Tablada de la Torre seems to forget that in Cuba there are no free elections, no separation of powers, no independent press, and no judicial guarantees. He speaks of "taking away rights" as if the regime he represents hasn't institutionalized repression as a form of government and state policy. The height of his hypocrisy is to speak of "suffocation" when his regime daily suffocates millions of Cubans under control, surveillance, and fear.
How can one criminalize travel, trade, and the livelihood of a country while normalizing the most inhumane blockade? What the United States criminalizes are not travel or trade, but the financing of military and repressive structures that control and manage the tourism sector, imports and exports, and the dollarized economy in an opaque manner, with the only support they provide to the population being through the rationing booklet or in their dollar stores, that currency with which they do not pay their workers.
What is being regulated are the transactions with entities that do not represent the people, but rather a system of domination. What is intended to be limited is the opaque business of the generals, not the human contact between peoples.
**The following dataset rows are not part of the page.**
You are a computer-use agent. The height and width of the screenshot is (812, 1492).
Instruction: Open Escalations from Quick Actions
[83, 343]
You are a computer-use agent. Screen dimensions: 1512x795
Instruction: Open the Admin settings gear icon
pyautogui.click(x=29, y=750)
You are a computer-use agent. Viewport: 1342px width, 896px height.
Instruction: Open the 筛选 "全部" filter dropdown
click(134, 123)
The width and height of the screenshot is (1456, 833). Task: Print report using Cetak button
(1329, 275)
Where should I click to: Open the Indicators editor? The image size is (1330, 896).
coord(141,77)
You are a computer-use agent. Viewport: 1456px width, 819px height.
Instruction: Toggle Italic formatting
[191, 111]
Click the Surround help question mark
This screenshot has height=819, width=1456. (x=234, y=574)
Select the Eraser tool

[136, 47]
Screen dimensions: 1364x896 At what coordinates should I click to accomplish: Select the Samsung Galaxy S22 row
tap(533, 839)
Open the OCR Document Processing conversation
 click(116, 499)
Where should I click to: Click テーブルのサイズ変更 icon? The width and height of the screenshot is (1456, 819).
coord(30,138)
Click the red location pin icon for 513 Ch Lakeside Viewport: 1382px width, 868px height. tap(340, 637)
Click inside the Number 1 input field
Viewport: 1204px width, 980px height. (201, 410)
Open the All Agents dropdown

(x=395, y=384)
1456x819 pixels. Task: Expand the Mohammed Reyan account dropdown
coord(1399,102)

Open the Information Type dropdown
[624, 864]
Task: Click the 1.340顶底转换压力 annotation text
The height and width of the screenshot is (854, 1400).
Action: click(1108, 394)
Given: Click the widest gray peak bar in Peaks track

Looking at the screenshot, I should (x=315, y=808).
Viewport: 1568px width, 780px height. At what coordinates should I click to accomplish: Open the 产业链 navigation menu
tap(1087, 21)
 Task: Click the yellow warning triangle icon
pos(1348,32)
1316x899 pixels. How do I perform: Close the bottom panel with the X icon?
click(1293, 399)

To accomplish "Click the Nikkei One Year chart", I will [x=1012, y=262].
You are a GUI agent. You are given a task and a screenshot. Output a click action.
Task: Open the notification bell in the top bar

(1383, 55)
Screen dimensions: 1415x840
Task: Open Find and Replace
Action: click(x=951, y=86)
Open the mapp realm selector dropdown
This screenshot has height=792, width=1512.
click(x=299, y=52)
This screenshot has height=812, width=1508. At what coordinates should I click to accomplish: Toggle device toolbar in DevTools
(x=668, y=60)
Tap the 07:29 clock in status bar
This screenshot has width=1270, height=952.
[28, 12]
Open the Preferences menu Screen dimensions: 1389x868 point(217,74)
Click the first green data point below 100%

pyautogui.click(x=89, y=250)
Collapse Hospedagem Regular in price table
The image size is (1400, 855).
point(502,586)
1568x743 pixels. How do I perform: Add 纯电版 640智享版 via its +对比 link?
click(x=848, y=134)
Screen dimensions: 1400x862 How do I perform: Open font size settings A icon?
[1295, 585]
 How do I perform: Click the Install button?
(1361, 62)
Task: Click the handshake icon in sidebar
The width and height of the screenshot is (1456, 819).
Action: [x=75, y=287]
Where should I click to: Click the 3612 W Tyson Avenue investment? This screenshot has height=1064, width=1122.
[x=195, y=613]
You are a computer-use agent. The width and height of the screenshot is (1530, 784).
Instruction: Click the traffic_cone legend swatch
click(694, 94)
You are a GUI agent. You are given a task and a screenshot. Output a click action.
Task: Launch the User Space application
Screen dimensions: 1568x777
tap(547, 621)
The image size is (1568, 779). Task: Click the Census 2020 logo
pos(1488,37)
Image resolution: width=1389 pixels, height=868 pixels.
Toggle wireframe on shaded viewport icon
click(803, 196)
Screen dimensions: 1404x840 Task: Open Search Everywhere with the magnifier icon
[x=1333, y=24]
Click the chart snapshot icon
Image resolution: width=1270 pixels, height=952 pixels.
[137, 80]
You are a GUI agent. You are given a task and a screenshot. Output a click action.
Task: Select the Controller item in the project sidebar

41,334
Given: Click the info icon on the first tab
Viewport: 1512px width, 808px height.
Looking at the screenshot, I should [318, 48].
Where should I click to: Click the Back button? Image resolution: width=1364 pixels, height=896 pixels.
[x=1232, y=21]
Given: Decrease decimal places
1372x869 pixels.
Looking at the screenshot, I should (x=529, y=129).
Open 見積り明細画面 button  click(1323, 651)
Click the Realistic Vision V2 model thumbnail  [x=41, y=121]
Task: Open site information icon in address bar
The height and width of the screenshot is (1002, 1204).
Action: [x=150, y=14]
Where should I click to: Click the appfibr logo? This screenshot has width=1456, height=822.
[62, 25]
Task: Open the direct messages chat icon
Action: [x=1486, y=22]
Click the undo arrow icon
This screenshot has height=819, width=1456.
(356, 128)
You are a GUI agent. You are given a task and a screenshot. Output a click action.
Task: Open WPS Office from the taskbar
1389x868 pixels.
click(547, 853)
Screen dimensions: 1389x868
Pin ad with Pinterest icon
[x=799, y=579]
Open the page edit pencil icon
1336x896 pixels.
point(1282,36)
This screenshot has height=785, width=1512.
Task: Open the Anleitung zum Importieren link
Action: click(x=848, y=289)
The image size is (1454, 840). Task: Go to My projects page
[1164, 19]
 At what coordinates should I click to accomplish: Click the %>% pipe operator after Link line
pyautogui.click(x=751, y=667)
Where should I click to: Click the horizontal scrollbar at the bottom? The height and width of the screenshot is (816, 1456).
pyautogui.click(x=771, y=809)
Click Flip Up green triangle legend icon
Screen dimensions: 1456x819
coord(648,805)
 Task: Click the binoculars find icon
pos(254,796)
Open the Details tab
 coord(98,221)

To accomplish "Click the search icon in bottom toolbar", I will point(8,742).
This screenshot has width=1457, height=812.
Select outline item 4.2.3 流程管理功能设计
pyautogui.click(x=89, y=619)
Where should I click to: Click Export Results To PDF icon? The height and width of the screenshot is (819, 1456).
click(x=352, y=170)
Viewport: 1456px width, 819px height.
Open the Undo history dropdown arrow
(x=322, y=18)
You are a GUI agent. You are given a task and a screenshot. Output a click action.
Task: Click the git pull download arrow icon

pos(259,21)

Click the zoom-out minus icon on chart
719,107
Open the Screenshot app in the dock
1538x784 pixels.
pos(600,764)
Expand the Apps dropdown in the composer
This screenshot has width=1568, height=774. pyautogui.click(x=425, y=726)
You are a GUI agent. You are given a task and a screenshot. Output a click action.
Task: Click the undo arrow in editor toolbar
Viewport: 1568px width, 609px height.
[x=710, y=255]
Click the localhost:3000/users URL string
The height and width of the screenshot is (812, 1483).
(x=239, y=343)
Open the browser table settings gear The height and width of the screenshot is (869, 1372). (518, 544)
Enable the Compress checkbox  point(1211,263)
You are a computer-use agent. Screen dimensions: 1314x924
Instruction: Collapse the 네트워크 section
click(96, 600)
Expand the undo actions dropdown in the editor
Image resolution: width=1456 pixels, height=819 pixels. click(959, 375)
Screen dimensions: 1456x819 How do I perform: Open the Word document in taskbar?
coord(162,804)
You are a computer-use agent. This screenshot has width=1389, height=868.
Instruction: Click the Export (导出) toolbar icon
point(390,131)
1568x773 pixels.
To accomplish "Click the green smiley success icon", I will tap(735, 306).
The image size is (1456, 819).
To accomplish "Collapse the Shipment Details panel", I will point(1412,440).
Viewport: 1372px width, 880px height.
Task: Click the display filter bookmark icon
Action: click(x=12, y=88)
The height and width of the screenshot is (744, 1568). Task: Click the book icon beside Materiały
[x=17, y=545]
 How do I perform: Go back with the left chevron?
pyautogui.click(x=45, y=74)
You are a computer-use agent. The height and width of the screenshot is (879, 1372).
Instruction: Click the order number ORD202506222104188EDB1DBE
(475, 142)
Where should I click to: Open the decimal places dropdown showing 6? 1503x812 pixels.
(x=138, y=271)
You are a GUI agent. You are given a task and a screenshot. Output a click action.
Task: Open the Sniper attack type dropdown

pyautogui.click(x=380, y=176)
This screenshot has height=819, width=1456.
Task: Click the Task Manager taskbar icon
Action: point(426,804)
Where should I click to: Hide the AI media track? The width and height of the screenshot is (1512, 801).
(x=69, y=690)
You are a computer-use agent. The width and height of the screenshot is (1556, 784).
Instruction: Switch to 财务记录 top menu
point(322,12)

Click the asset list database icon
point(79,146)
And if we speak of an "inhumane siege", it could begin with the one imposed by the regime that prevents Cubans from leaving the country freely or deciding their own destiny without fear of persecution or exile.
In his propaganda outburst, Tablada de la Torre blamed Rubio for being the architect of every measure against the regime. He presented him as if he were omnipotent, capable of controlling the presidential cabinet and dictating the foreign policy of the world's leading power. This theory of a permanent conspiracy against Cuba is old, tiresome, and above all, ineffective.
The new memorandum is nothing more than a continuation of a policy that distinguishes between the Cuban people and those who oppress them. It supports free internet access, independent media, the emergence of a real private economy, and the weakening of structures like GAESA, which concentrate the economic power of the country in the hands of a military caste.
That Tablada de la Torre referred to it as "a little package" does not make it any less forceful. What annoys the regime is not the content, but its effectiveness. Because they know that the real siege is not imposed by Washington, but rather the one they themselves have constructed around freedom, the right to choose, and the possibility of change.
If they truly cared about the suffering of Cuban families, the government that Tablada de la Torre serves would initiate a process of democratic transition, allow free and plural elections, respect human rights, and put an end to the absolute control it exerts over national life. But they prefer to continue trading in victimhood, conspiracies, and resentment.
As long as that does not happen, every measure that weakens the regime and strengthens the citizen will not only be justified but also necessary.